Edmund sighed. “I do not like to believe it, but I cannot say I believe him entirely innocent. Nothing can be proved of him, however, no matter what I think, or what Rosamund thinks.”

Richard nodded, understanding. “Should we be content to allow our niece to go to court?” he wondered aloud.

“Hugh wanted what was right and good for his wife. She is becoming a woman, Richard. Maybel tells me the lass’ courses are now upon her. She is a virgin. Her next marriage will be consummated, and she will birth heirs for Friarsgate. Henry’s son is just a bairn. Our niece would be into her twenties and the boy barely old enough, if she were forced to wait for him. Better she go south to court, and when she returns with a husband, she will bring new blood to strengthen the Boltons of Friarsgate. Besides, it is past time that our half-brother ceased to lust after these lands. They belong to Rosamund.”

“Once she leaves, once she sees the world beyond Friarsgate, she may not be satisfied to remain here,” the priest said thoughtfully.

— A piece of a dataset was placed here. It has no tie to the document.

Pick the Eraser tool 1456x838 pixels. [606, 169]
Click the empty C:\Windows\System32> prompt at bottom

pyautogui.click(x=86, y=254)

“Nay, Rosamund will return, and she will remain. She gains her strength from Friarsgate, brother,” Edmund told him.

“I will depart for St. Cuthbert’s tomorrow,” Richard said.
“After I have seen Henry off.”
He chuckled. “Henry will awake on the morrow with a sore head, I predict. He drank more tonight than he usually does. He will wake hoping it was all a dream and that Rosamund were still in his clutches. I should not get such enjoyment out of his discomfort. It is hardly Christian of me, yet I do get enjoyment from his discomfort,” Richard admitted. “You will let me know when Rosamund is leaving so I may come and bid my niece a proper farewell.”

“I will,” Edmund said.

“Then I will bid you good night, brother Edmund,” the priest said, and he stood up. “Sleep well and dream of angels.” He walked from the hall,
his black robes showing no indication of motion so smooth was Richard Bolton’s gait. The white robe belt about his midsection stood out in stark contrast to the dark fabric of his robe.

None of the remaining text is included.